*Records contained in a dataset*
((

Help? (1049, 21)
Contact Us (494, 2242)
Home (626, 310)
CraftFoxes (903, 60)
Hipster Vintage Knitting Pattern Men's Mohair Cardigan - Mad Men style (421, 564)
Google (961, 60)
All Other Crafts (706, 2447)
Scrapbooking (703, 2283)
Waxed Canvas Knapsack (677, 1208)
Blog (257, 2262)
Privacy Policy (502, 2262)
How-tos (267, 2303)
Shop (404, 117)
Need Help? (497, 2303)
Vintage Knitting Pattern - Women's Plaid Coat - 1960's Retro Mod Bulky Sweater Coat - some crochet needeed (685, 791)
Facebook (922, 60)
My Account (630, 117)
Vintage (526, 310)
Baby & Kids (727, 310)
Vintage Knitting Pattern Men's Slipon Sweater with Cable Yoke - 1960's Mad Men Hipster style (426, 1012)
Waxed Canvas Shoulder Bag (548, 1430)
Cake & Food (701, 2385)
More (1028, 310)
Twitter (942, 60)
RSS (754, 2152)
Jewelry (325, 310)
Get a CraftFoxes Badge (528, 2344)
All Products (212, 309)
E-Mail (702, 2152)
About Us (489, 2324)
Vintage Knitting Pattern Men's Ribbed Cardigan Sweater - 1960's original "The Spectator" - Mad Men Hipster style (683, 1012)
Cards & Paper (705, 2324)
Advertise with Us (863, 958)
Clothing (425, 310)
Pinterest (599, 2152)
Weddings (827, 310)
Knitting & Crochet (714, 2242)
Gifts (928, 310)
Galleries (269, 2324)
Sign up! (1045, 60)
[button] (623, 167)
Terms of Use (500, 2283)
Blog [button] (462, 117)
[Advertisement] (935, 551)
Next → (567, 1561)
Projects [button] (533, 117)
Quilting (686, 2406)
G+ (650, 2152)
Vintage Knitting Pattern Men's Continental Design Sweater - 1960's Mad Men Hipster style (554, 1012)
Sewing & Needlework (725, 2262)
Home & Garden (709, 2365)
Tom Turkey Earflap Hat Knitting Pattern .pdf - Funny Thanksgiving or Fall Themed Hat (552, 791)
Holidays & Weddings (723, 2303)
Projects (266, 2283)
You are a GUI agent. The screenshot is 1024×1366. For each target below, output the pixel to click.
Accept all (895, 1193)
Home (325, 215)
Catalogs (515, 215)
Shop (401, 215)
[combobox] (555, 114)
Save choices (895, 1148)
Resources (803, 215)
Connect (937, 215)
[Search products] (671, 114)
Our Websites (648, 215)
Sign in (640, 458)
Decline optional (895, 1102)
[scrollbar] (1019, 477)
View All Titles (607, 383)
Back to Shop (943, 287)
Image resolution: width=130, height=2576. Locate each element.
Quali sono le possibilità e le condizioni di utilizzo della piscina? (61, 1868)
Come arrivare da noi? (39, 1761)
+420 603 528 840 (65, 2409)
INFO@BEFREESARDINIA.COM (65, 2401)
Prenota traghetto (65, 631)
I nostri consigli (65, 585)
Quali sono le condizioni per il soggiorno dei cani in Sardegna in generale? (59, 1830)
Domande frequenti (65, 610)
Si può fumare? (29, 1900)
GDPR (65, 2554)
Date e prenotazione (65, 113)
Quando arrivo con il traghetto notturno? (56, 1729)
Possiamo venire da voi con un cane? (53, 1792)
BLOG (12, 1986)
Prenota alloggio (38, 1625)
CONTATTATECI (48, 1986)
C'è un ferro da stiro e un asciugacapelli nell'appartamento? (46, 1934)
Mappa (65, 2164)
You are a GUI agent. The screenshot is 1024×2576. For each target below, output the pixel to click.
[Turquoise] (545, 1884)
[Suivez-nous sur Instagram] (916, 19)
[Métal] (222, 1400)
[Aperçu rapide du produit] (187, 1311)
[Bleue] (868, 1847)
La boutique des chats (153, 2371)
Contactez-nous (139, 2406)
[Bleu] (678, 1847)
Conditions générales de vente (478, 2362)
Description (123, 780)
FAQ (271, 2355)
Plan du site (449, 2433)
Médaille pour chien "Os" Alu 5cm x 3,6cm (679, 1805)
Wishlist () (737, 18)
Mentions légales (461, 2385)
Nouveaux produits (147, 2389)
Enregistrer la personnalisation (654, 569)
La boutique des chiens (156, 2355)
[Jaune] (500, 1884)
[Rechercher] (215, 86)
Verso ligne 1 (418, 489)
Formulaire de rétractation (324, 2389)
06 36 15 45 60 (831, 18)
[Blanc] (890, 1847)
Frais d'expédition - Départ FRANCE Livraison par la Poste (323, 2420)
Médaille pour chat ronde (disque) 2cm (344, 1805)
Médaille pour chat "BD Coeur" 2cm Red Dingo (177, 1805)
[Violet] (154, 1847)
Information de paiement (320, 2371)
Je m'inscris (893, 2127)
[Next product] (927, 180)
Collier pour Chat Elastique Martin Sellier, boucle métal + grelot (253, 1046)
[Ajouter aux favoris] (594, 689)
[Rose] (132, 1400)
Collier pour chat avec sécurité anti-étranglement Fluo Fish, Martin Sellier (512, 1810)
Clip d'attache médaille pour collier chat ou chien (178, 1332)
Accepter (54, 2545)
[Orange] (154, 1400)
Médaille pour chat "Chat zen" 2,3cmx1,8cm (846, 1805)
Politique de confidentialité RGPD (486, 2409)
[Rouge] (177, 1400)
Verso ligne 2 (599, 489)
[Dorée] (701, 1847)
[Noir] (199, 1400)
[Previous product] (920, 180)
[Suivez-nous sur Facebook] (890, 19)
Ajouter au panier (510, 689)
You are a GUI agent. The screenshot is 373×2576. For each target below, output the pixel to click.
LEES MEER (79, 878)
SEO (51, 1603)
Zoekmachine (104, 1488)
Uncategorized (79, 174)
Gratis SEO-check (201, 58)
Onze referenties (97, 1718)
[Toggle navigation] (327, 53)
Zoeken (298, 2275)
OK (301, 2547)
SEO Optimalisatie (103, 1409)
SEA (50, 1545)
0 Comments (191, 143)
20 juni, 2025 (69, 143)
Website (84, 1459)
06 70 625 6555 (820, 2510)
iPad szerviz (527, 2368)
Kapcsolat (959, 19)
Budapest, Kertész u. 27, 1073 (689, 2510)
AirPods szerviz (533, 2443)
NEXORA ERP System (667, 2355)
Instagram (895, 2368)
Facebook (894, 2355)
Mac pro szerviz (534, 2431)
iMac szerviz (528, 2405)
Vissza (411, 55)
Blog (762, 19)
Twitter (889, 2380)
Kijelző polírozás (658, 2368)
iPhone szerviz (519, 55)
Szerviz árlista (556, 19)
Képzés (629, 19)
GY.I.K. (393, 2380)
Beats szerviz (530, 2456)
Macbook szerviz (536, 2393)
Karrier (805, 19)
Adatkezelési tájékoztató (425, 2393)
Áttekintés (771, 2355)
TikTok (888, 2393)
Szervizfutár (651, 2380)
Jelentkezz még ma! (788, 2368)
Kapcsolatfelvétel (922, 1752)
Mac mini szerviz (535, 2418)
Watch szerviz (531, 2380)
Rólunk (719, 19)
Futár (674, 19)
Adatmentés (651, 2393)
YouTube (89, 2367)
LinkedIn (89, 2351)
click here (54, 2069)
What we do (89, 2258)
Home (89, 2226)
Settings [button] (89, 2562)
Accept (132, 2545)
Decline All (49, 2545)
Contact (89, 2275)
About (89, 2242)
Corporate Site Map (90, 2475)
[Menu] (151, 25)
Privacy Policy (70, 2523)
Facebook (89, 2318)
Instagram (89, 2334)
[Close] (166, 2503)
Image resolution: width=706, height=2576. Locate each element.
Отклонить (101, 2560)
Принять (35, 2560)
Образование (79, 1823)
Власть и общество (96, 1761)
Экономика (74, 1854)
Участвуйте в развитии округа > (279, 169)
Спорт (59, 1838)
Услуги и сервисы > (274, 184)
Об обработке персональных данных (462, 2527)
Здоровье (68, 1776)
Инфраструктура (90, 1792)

))

*Task requirements*
When you reach the line containing "Facebook (89, 2318)" in the data above, retype it and each line after it through the final one, exactly as written.

*Result of this task*
Facebook (89, 2318)
Instagram (89, 2334)
[Close] (166, 2503)
Image resolution: width=706, height=2576. Locate each element.
Отклонить (101, 2560)
Принять (35, 2560)
Образование (79, 1823)
Власть и общество (96, 1761)
Экономика (74, 1854)
Участвуйте в развитии округа > (279, 169)
Спорт (59, 1838)
Услуги и сервисы > (274, 184)
Об обработке персональных данных (462, 2527)
Здоровье (68, 1776)
Инфраструктура (90, 1792)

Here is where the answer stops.